EXERCISE MATERIALS:
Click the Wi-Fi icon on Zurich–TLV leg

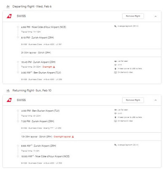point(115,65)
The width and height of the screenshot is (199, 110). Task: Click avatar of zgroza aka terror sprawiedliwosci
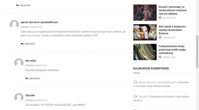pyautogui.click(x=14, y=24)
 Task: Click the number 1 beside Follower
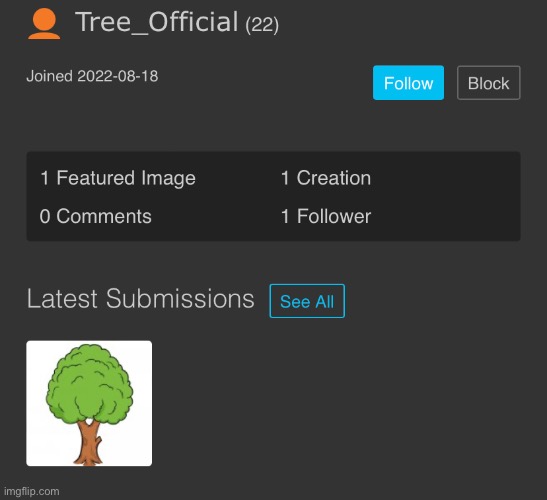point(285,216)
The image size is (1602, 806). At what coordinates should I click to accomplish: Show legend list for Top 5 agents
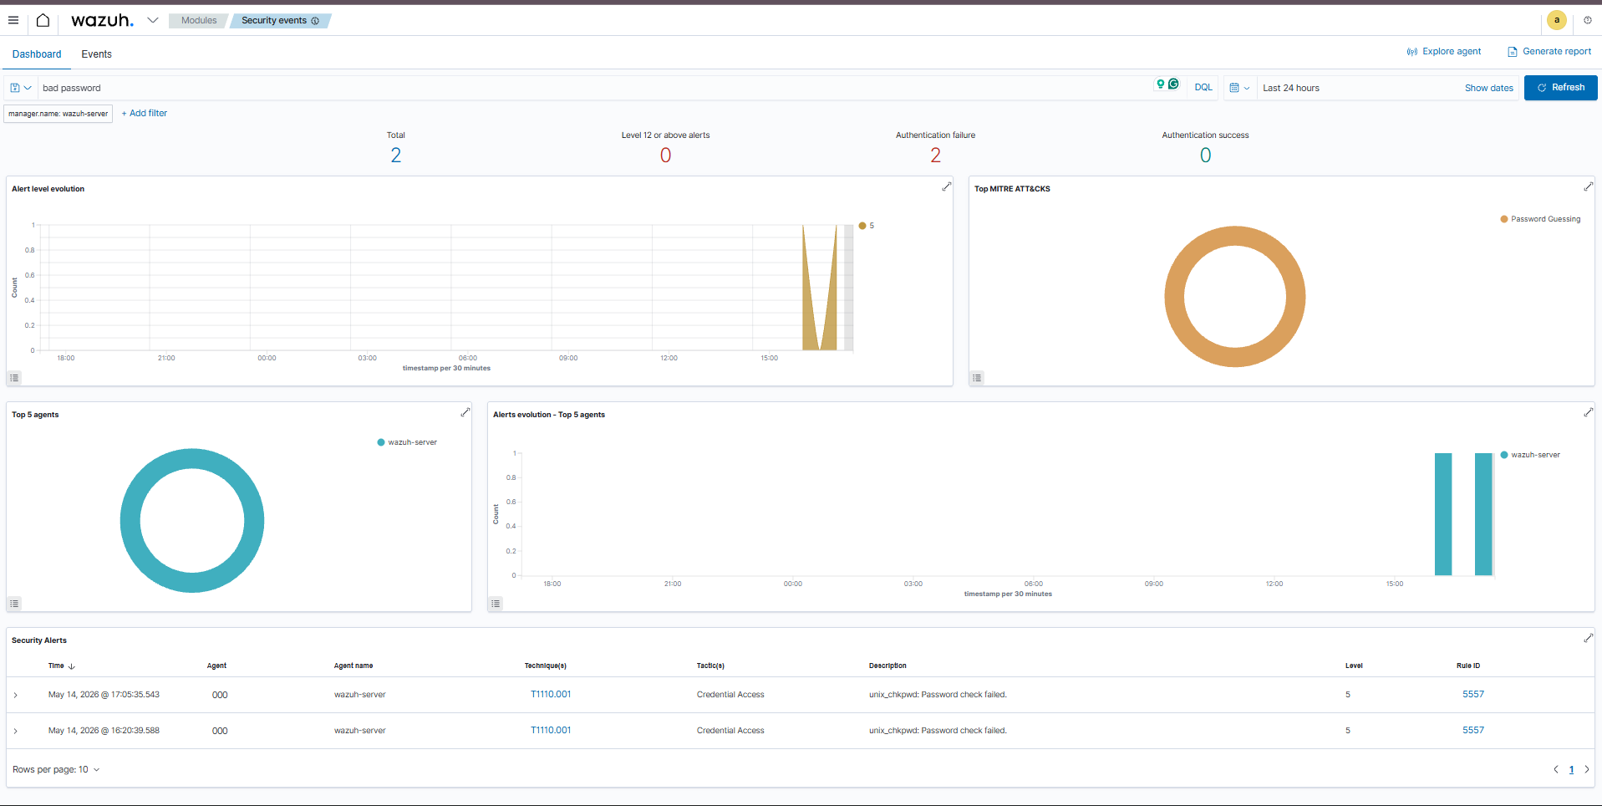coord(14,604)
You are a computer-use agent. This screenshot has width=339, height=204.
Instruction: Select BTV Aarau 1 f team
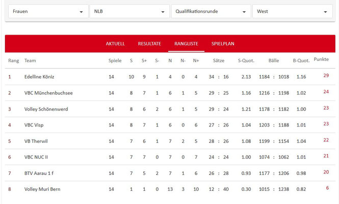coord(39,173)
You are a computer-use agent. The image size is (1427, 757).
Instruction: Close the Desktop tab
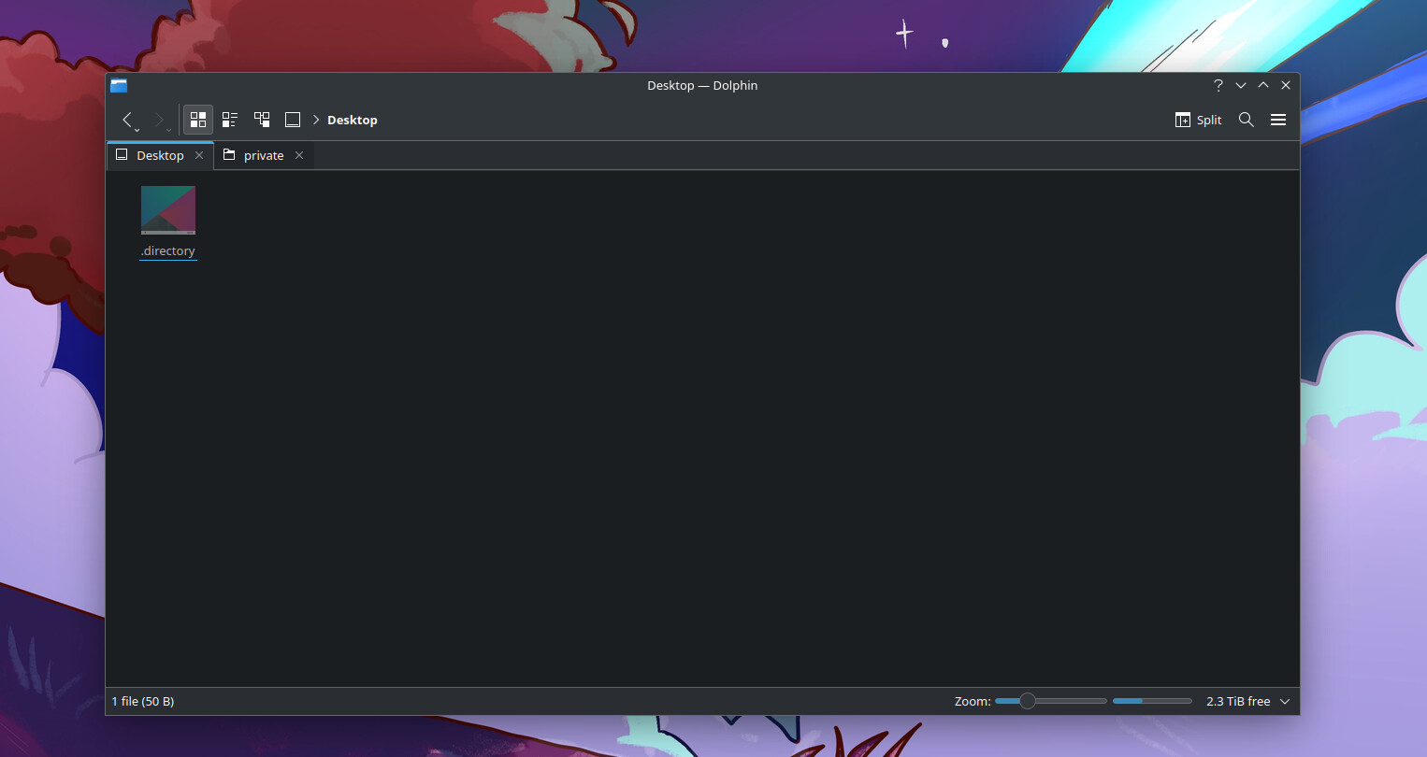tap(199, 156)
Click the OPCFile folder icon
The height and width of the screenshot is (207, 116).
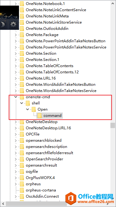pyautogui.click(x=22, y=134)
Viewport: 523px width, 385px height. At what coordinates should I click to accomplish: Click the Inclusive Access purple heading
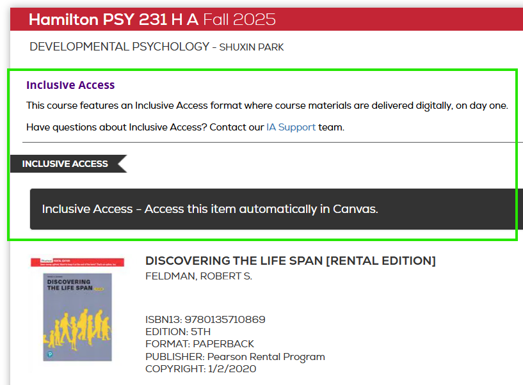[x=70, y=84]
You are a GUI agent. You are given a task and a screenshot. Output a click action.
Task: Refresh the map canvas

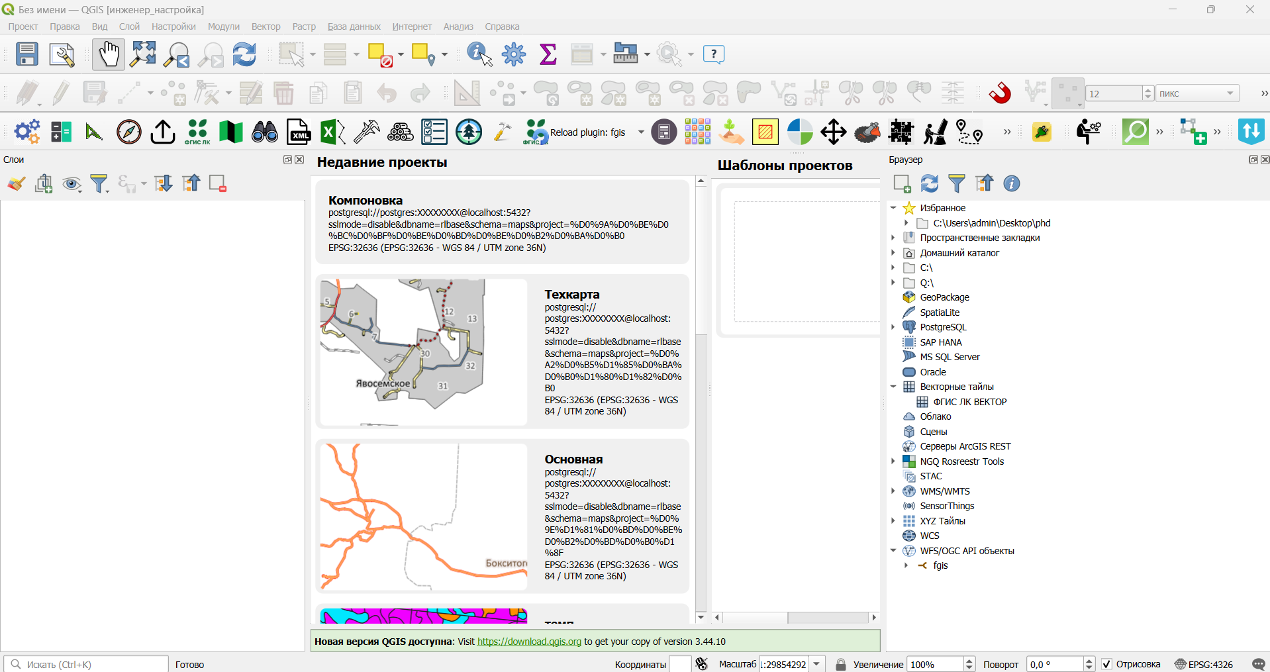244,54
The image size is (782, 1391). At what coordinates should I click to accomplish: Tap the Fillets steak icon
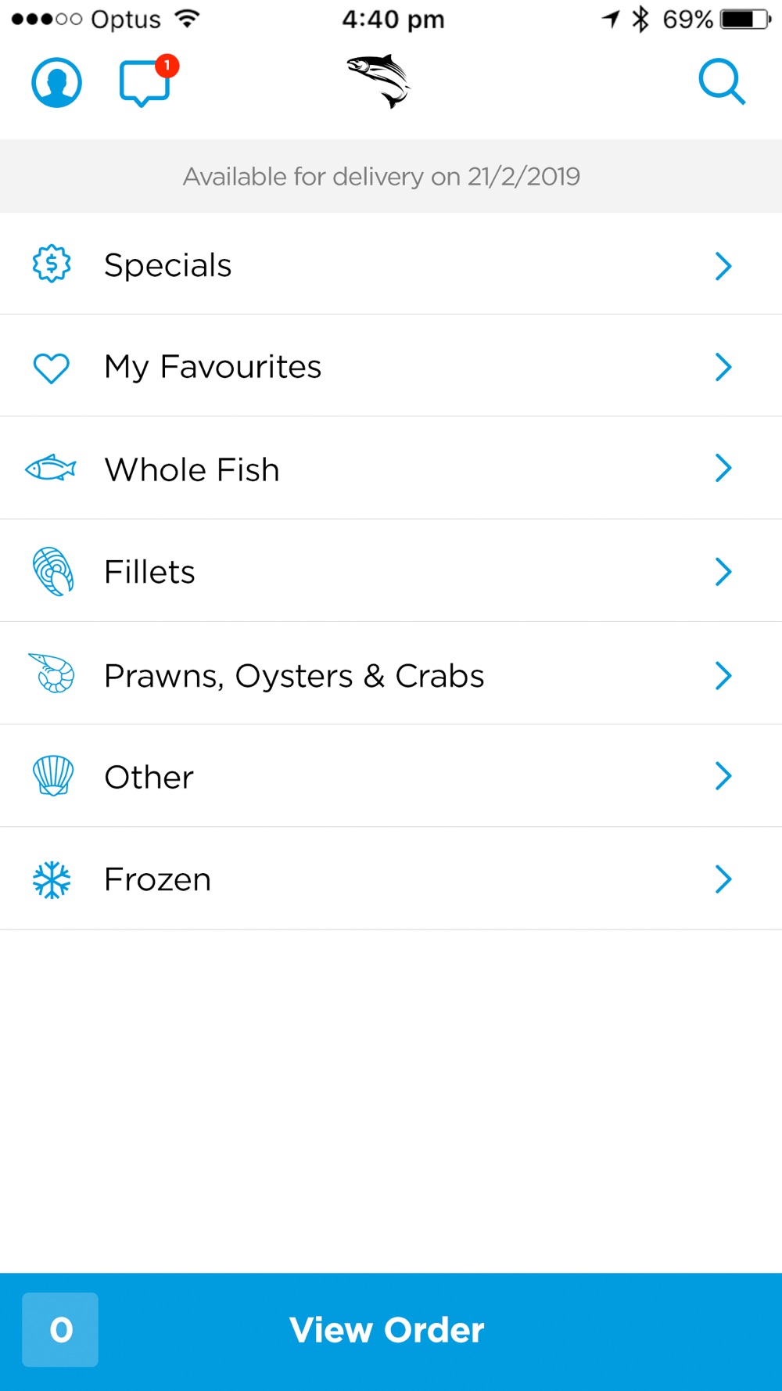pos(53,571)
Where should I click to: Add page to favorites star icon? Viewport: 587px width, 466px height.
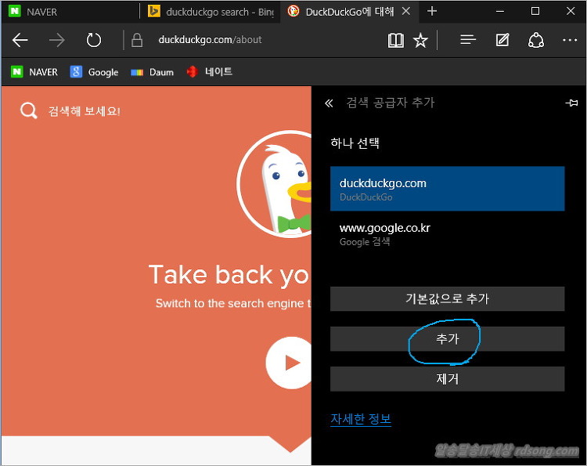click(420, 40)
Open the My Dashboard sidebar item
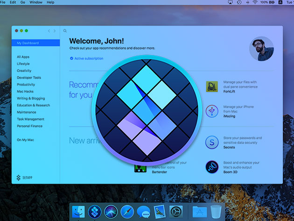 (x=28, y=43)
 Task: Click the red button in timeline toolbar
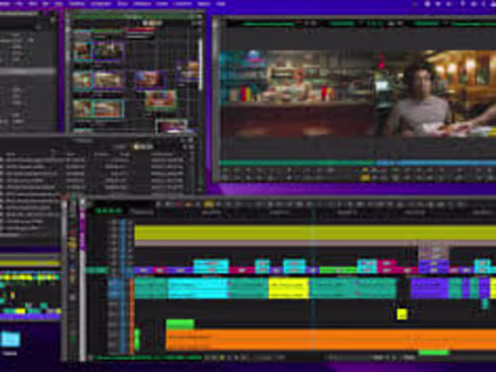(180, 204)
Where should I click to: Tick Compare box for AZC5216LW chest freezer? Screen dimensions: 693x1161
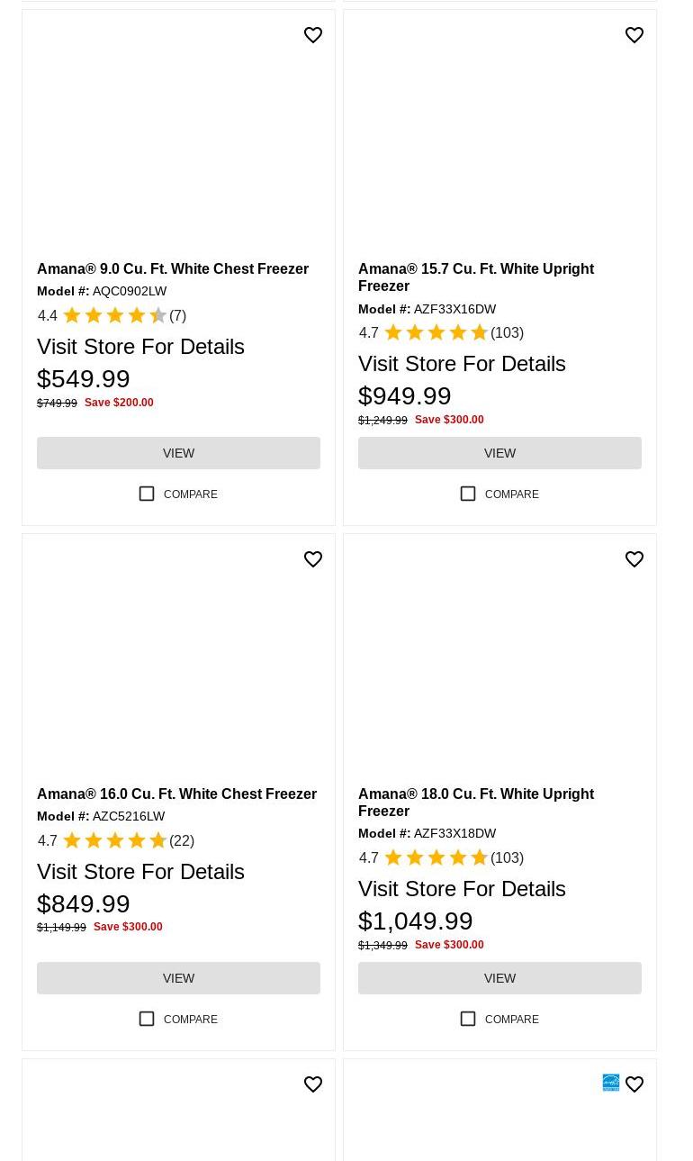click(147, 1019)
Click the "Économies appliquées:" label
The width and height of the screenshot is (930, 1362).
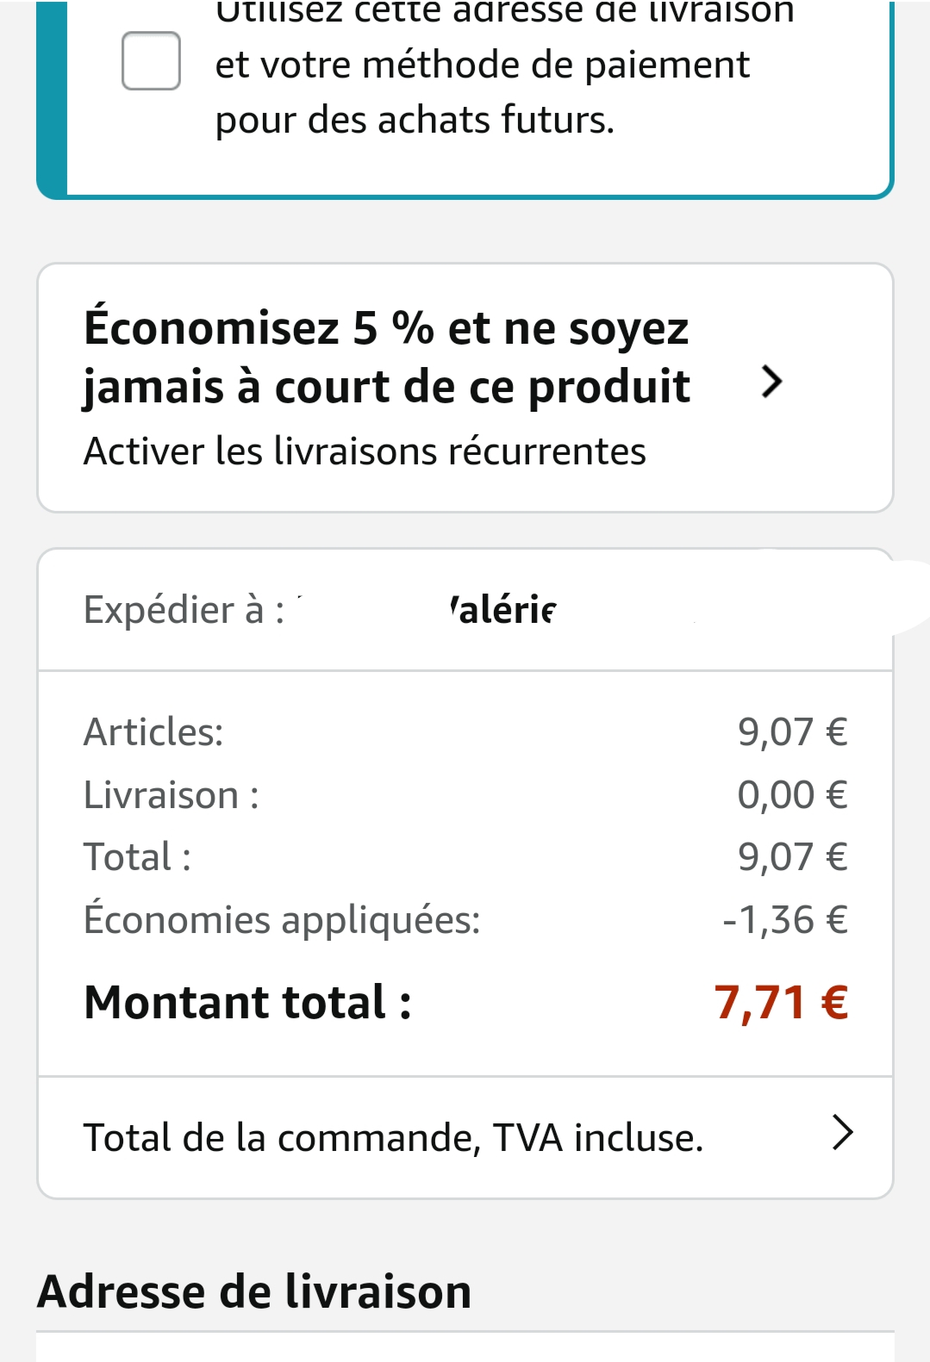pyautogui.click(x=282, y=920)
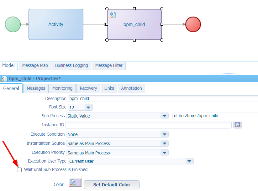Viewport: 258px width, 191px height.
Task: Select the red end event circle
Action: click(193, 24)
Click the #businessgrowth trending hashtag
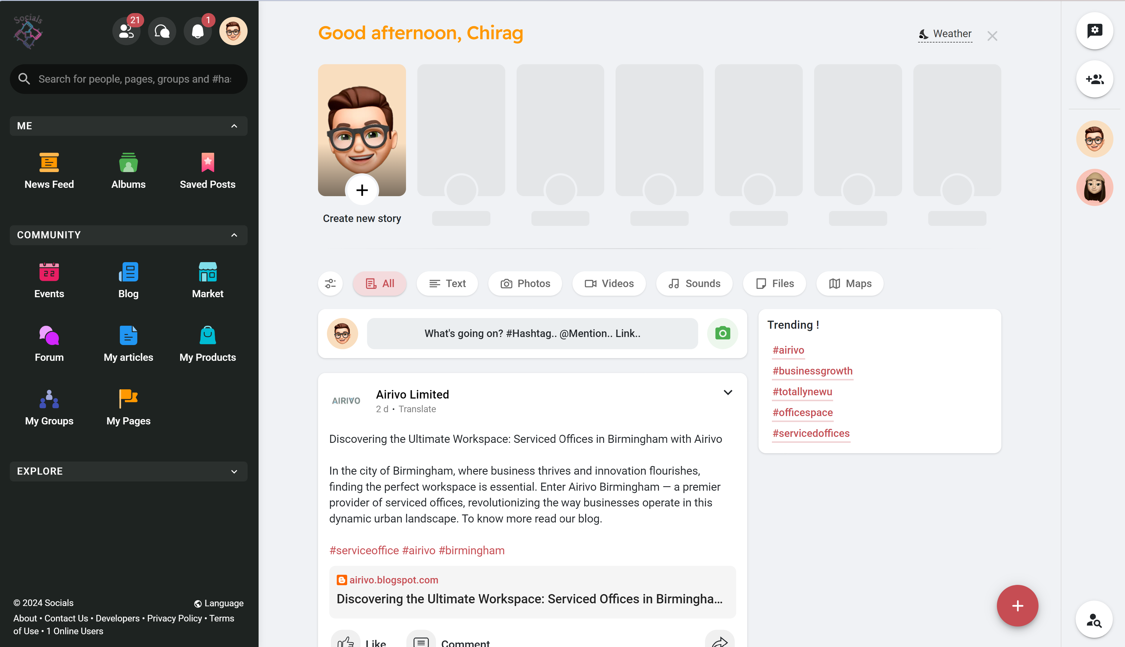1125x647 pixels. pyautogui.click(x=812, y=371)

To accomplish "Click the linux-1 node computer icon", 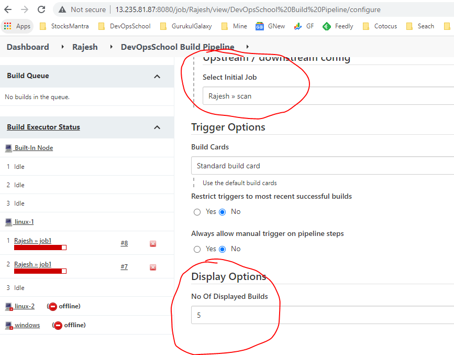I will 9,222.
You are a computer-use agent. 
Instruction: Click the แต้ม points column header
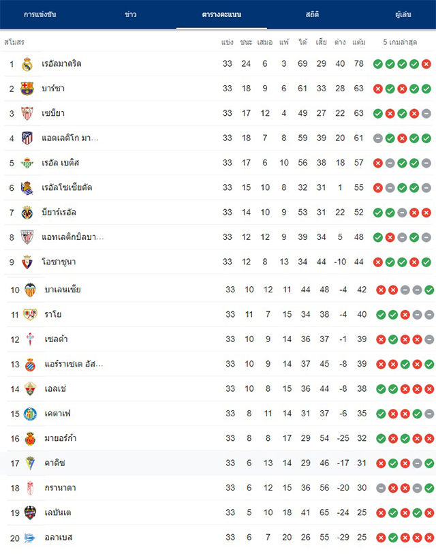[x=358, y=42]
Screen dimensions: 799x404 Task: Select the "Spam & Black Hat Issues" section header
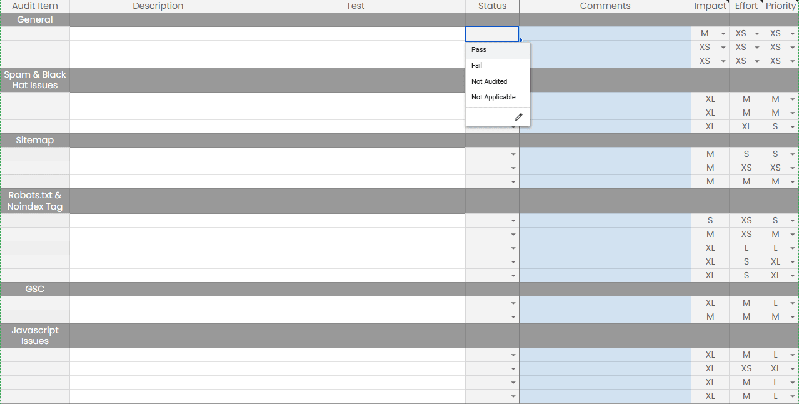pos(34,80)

WHAT TO PRODUCE:
How many lines of the listing above contain the string "Select"? Case counts; reply with the number only.

OUTPUT:
3